Epoch,Training Loss,Validation Loss
1,0.0833,0.080039
2,0.0777,0.079767
3,0.0777,0.079379


There were missing keys in the checkpoint model loaded: ['encoder.embed_tokens.weight', 'decoder.embed_tokens.weight', 'lm_head.weight'].


TrainOutput(global_step=1131, training_loss=0.21880814693308215, metrics={'train_runtime': 513.3162, 'train_samples_per_second': 17.627, 'train_steps_per_second': 2.203, 'total_flos': 1377462748446720.0, 'train_loss': 0.21880814693308215, 'epoch': 3.0})

In [22]:
# Save the final model
trainer.save_model("final_model")

# Save the tokenizer
tokenizer.save_pretrained("final_tokenizer")

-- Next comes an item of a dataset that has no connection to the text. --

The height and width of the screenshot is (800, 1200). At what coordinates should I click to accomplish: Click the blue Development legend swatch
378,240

('final_tokenizer/tokenizer_config.json',
 'final_tokenizer/special_tokens_map.json',
 'final_tokenizer/spiece.model',
 'final_tokenizer/added_tokens.json',
 'final_tokenizer/tokenizer.json')

In [23]:
# Save the final model
trainer.save_model("final_model")

# Save the tokenizer
tokenizer.save_pretrained("final_tokenizer")


('final_tokenizer/tokenizer_config.json',
 'final_tokenizer/special_tokens_map.json',
 'final_tokenizer/spiece.model',
 'final_tokenizer/added_tokens.json',
 'final_tokenizer/tokenizer.json')

In [24]:
import shutil

# Zip the final_model directory
shutil.make_archive('final_model', 'zip', 'final_model')

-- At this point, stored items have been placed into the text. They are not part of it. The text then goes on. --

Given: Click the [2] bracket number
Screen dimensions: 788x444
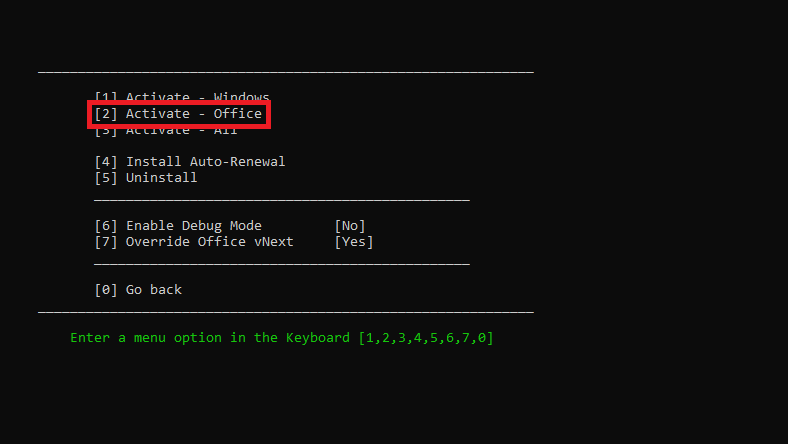Looking at the screenshot, I should (x=106, y=114).
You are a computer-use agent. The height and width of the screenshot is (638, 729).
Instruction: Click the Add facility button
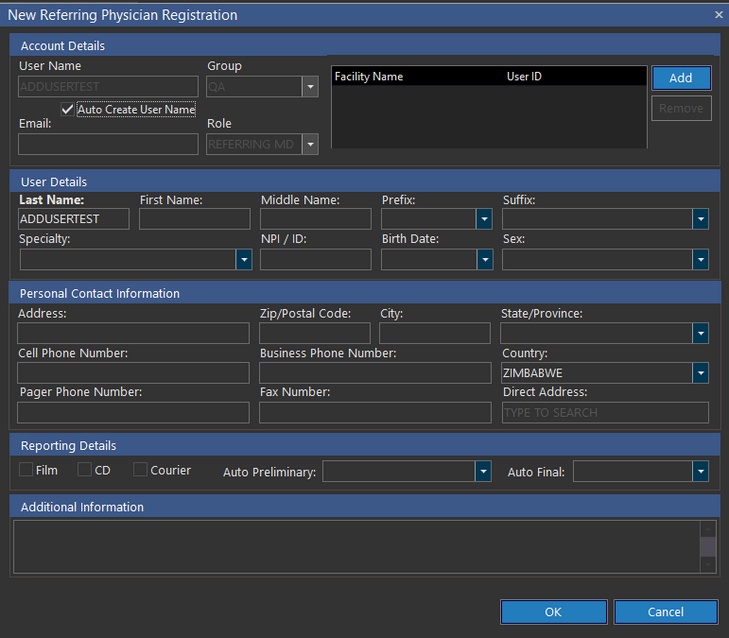680,78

# Zip the final_tokenizer directory
shutil.make_archive('final_tokenizer', 'zip', 'final_tokenizer')


'/kaggle/working/final_tokenizer.zip'

In [26]:
from IPython.display import FileLink

# Create download links for the zipped files
FileLink(r'final_model.zip')



# Testing the model 

In [31]:
import torch
from transformers import AutoTokenizer, AutoModelForSeq2SeqLM

# Check if GPU is available and set device accordingly
device = torch.device("cuda" if torch.cuda.is_available() else "cpu")

# Load the tokenizer
tokenizer = AutoTokenizer.from_pretrained("final_tokenizer")

# Load the model and move it to the correct device
model = AutoModelForSeq2SeqLM.from_pretrained("final_model").to(device)

# Function to correct text
def correct_text(input_text):
    # Tokenize the input text
    inputs = tokenizer(input_text, return_tensors="pt", max_length=128, truncation=True, padding="max_length")

    # Move input tensors to the correct device
    inputs = {key: value.to(device) for key, value in inputs.items()}

    # Generate prediction
    with torch.no_grad():
        outputs = model.generate(input_ids=inputs["input_ids"], attention_mask=inputs["attention_mask"], max_length=128)

    # Decode the output
    corrected_text = tokenizer.decode(outputs[0], skip_special_tokens=True)
    return corrected_text



In [32]:
# Example input
input_text = "she are going to school by bus."

# Get the corrected output
corrected_text = correct_text(input_text)

print("Original:", input_text)
print("Corrected:", corrected_text)

Original: she are going to school by bus.
Corrected: she is going to school by bus.